Each session is stored as a JSONL file (JSON Lines—one JSON object per line) in:

~/.openclaw/agents/<agentId>/sessions/<sessionId>.jsonl

Session Modes:

ModeHow It Works
mainAll DMs share one session (continuity across days)
per-peerEach person gets their own session
per-channel-peerIsolated by both channel and person

Session Lifecycle:

  • Daily reset: Sessions can reset at a configured time
  • Idle reset: Sessions reset after period of inactivity
  • Manual reset: You can say /new or /reset to start fresh
  • Compaction: Long sessions get compressed to fit context windows

This is why your employee "remembers" what you discussed earlier—the session transcript is injected into each request.

Try With AI

Use your AI Employee or Claude Code for these exercises.

Prompt 1: Explain the Architecture

Setup: You're explaining OpenClaw to a colleague who's never used AI agents.

What you're learning: Articulating the five-component architecture builds your mental model. When you can explain it clearly, you understand it deeply enough to debug problems.

I just set up an AI Employee using OpenClaw. My colleague asked me
how it works. Help me explain using this framework:

- What's the Gateway and why do we need it?
- What's the difference between the Agent and the Model Provider?
- Why are Skills separate from the Agent?
- How do Channels fit into the picture?

Use simple analogies where helpful. They're a developer but new to
agent architectures.

Prompt 2: Trace a Message

Setup: Understanding the full message flow.

What you're learning: Tracing concrete examples through abstract architecture solidifies understanding. This is the skill you'll use when debugging.

Walk me through exactly what happens when I send this message to
my AI Employee on Telegram:

"Summarize the key points from our last meeting"

For each step, tell me:
1. Which component is involved
2. What that component does with the message
3. What gets passed to the next component

Include the response flow back to my phone.

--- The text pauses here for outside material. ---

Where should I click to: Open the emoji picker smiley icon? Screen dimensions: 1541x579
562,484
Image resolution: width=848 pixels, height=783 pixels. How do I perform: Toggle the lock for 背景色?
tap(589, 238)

Prompt 3: Skills vs Everything Else

Setup: Understanding why skills are the key portable component.

What you're learning: Distinguishing what's platform-specific (Gateway, Channels) from what's portable (Skills) helps you invest your learning time wisely.

I'm building skills for my AI Employee. Help me understand:

1. What makes a skill "portable" across platforms?
2. If I build an email-drafter skill for OpenClaw, what would I
need to change to use it in Claude Code?
3. What parts of my OpenClaw setup are NOT portable?

I want to know where to invest my time so my work transfers to
other platforms.

Safety Note: As you explore your AI Employee's architecture, remember that session transcripts contain your conversation history. The workspace directory (~/.openclaw/) may include sensitive information. Apply the same care you would to any configuration directory containing credentials.